In this case a certificate of nomination was filed with the city clerk purporting to be that of a political party called the “city party.” Whether such a party really existed, and whether it was entitled to have its ticket appear upon the official ballot under that head and in connection with a circle by means of which an elector could indicate his choice for all the names thereon by making a single cross, were questions of fact that obviously might have been raised by objections duly filed and heard and decided by the tribunal provided by law for that purpose. No exception to the certificate having been taken before the election, by the method for which the law makes express provision, it is too late after the votes have been cast to take advantage of any such defect as that here alleged by an objection to the counting of the ballots. Under similar statutes the authorities are substantially unanimous in upholding this position. (See 15 Cyc. 339, 340, and cases cited, especially in note 74; *255Blackmer v. Hildreth, 181 Mass. 29, 63 N. E. 14; Earl v. Lewis, 28 Utah, 116, 77 Pac. 237.)

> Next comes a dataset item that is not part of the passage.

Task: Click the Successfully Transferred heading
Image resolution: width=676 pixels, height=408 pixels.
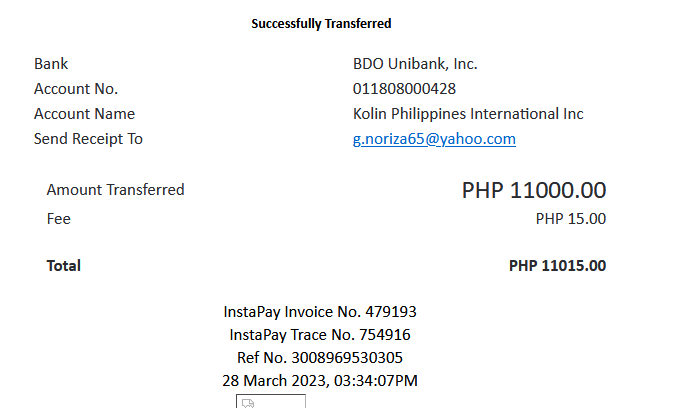Action: pyautogui.click(x=320, y=23)
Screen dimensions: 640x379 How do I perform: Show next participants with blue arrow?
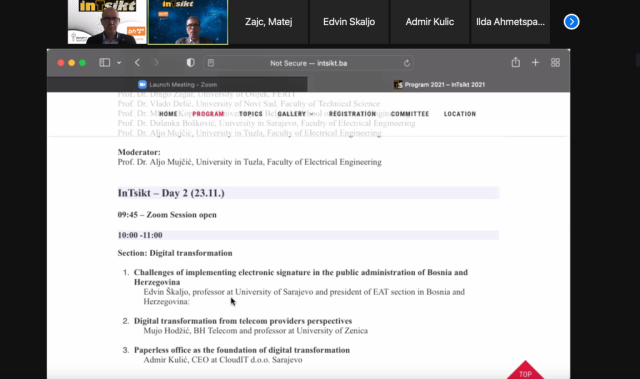point(571,22)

Upon this branch of the case it remains only to consider the effect of the omission of a party emblem from the ballot. In section 2699 of the General Statutes of 1901 it is provided that “party certificates of nomination shall contain and show, by a representation thereof, some simple device or emblem to designate and distinguish the candidates of the political party making the nominations.” In this case the certificate of nomination failed to show a party emblem, and consequently none was printed upon the ticket. It may well be argued that this defect was waived by the failure to make timely objection to the certificate, inasmuch as it originated there, although it showed upon the face of the document, which, therefore, was not fully in “apparent conformity” with the statute. In Allen v. Burrow, 69 Kan. 812, 818, 77 Pac. 555, the tribunal created to consider objections to certificates of nomination was said to be competent to pass upon a question of the form of a certificate. In Blackmer v. Hildreth, 181 Mass. 29, and Earl v. Lewis, 28 Utah, 116, under statutes similar to ours, it was said that even the failure to file the certificate within the time limit fixed by law is a matter for the consideration of such tribunal.

But. we do not care to place the decision of this matter upon such narrow ground. In Boyd v. Mills, 53 Kan. 594, 37 Pac. 16, 25 L. R. A. 486, 42 Am. St. Rep. 306, it was held that where the colored sample ballots were by mistake used for voting by all the voters at one polling-place the ballots should nevertheless be counted. The present case is within the spirit of that decision. It is true that there has been a change in the phraseology of the law since that opinion was written. The statute then read: “None but ballots provided in accordance with the provisions of this act shall be counted.” (Laws 1893, ch. 78, §25.) This has been held to mean that the voters may not use *256ballots of their own choosing, but only those furnished to them by the proper officials. (State of Iowa v. Bernholtz et al., 106 Iowa, 157, 76 N. W. 662.) The corresponding part of our present statute reads: “No ballots other than those provided, printed and indorsed in accordance with the provisions of this act shall be delivered to a voter, deposited in the ballot-box, or counted.” (Laws 1901, ch. 177, § 11; Laws 1903, ch. 228, §4; Laws 1905, ch. 222, §3.) Just what change in the policy of the law was intended to be accomplished by the additional words employed in the later statute need not now be determined. It cannot reasonably be believed, however, that it was the intention of the legislature that any slight departure from the strict letter of the law in the preparation or printing of the ballots should disfranchise the voters of an entire community.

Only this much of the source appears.